Source text:

ClustrixDB Query Optimization

query optimization

In this blog we will focus on how ClustrixDB performs query optimization. One of the reasons ClustrixDB exists is because multiple people had asked our founders if RDBMSs can scale out. One of our founders had previously created a scale-out NoSQL database, and he was up for the challenge. Specifically, the ClustrixDB RDBMS had to provide linear scale out of both writes and reads, maintaining relational semantics including ACID transactionality and referential integrity, without sharding and its complications.

As described before, ClustrixDB is able to to linearly scale out via a combination of the following:

  • Horizontal Scaling Secret #1: Automatic Data Distribution
  • Horizontal Scaling Secret #2: Automatic Fan-out of SQL Queries
  • Horizontal Scaling Secret #3: Automatic Data Rebalancing

The multi-patented ClustrixDB Rebalancer is one of the core components providing #1 and #3 above.

Horizontal Scaling Secret #2, Automatic Fan-out of SQL Queries, is handled by the Query Optimizer, and the Query Evaluation Model. We’ll drill into the details of the Query Optimizer this time, and discuss the Query Evaluation Model in an upcoming blog.

What is the ClustrixDB Query Optimizer?

ClustrixDB Query Optimizer executes each query with maximum parallelism and many simultaneous queries with maximum concurrency. ClustrixDB query optimization leverages a distributed query planner, compiler, and distributed shared-nothing execution engine as well for linear horizontal scalability.

The ClustrixDB Query Optimizer is modeled on the Cascades query optimization framework, which is known for leveraging the following:

  • Cost-based Optimization (“CBO”)
    • CBO leverages dynamic estimation of query execution costs, based on statistics of a table’s usage patterns and cardinality. These statistics can be refreshed by running “ANALYZE {TABLE_NAME}.”

Given material:
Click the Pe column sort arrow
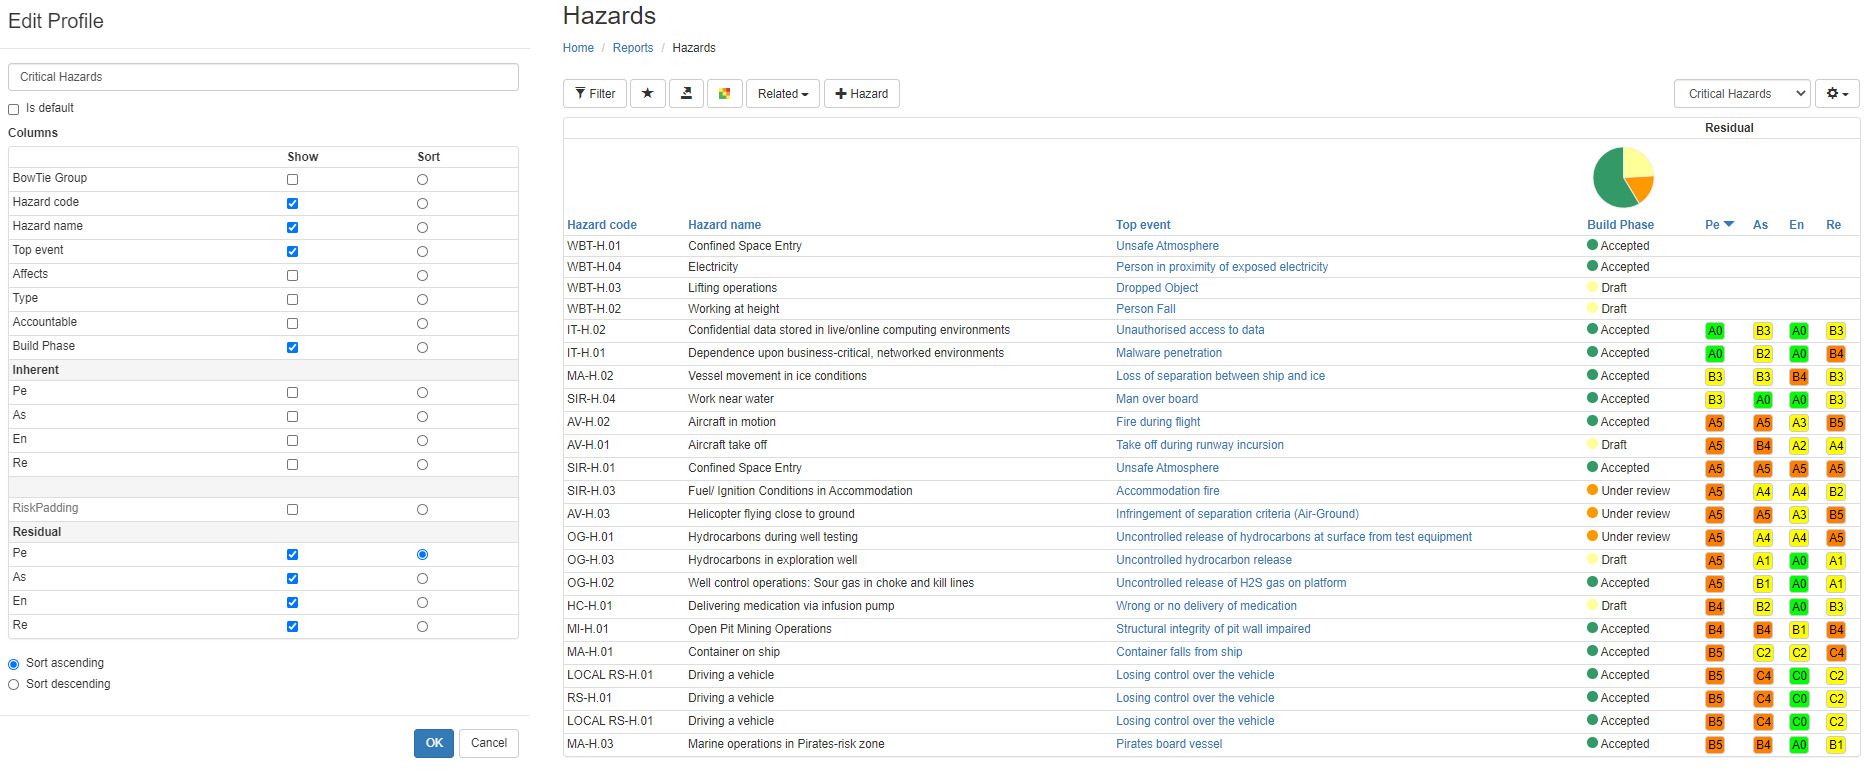The height and width of the screenshot is (771, 1868). coord(1729,225)
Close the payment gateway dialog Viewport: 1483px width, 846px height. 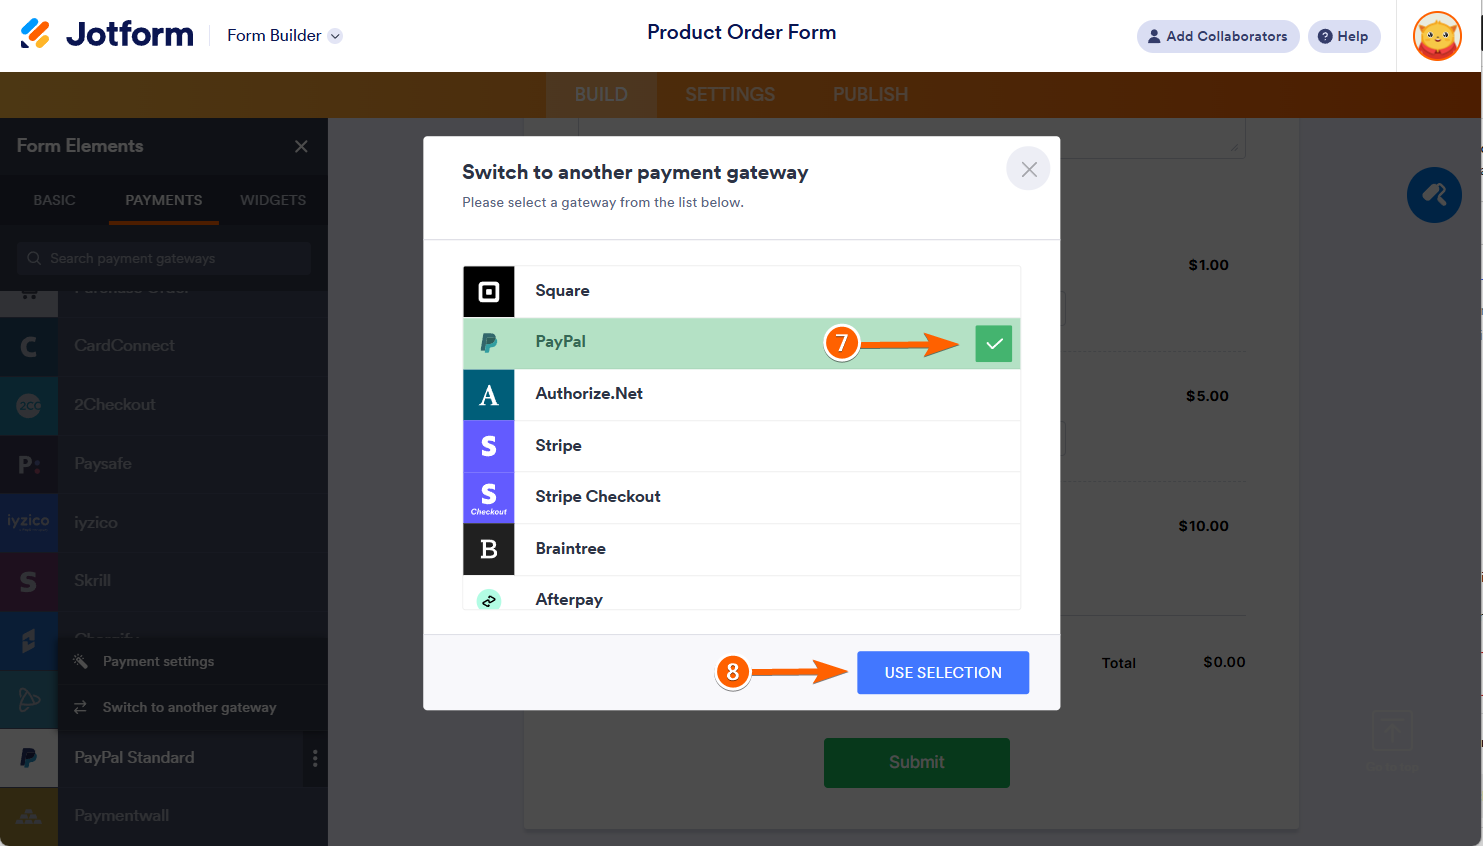pyautogui.click(x=1028, y=170)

Objective 1:
In one to three sentences, explain why the ClustrixDB query optimization post says ClustrixDB was created.
Objective 2:
Continue the ClustrixDB query optimization post from the point where it ends.

Expected output 1:
Several people had asked the founders whether relational databases could scale out. One founder had already built a scale-out NoSQL database and took on the challenge.

Expected output 2:
  • Extensible Via a Rule Based Mechanism
    • Before CBO, rule-based query optimization (RBO) was the norm. Once CBO gained prominence, RBO fell by the wayside. By selectively allowing deterministic rules, the ClustrixDB Query Optimizer gains the “best of both worlds.”
  • A Top-down Approach
    • In the top-down approach, the design process starts with specifying the global system state and assuming that each component has global knowledge of the system. In the bottom-up approach, on the other hand, the design starts with specifying requirements and capabilities of individual components, and the global behavior is said to emerge out of interactions among constituent components and between components and the environment. For query optimization, by starting with the “big picture,” the top-down approach is better suited to avoid over-complexity and overly expensive query costs.
  • Able to Separate Logical vs. Physical Operators and Properties
    • The Logical model describes what is to be computed, and the Physical model describes how it is to be computed.
  • A Branch-and-Bound Pruning Approach
    • This is an algorithm design paradigm for discrete and combinatorial optimization problems, consisting of a systematic enumeration of candidate solutions by means of state space search. The algorithm explores branches of this search tree, representing subsets of the solution set. Branches are checked against upper and lower estimated bounds on the optimal solution, and discarded if they cannot produce a better solution than the best one found so far by the algorithm.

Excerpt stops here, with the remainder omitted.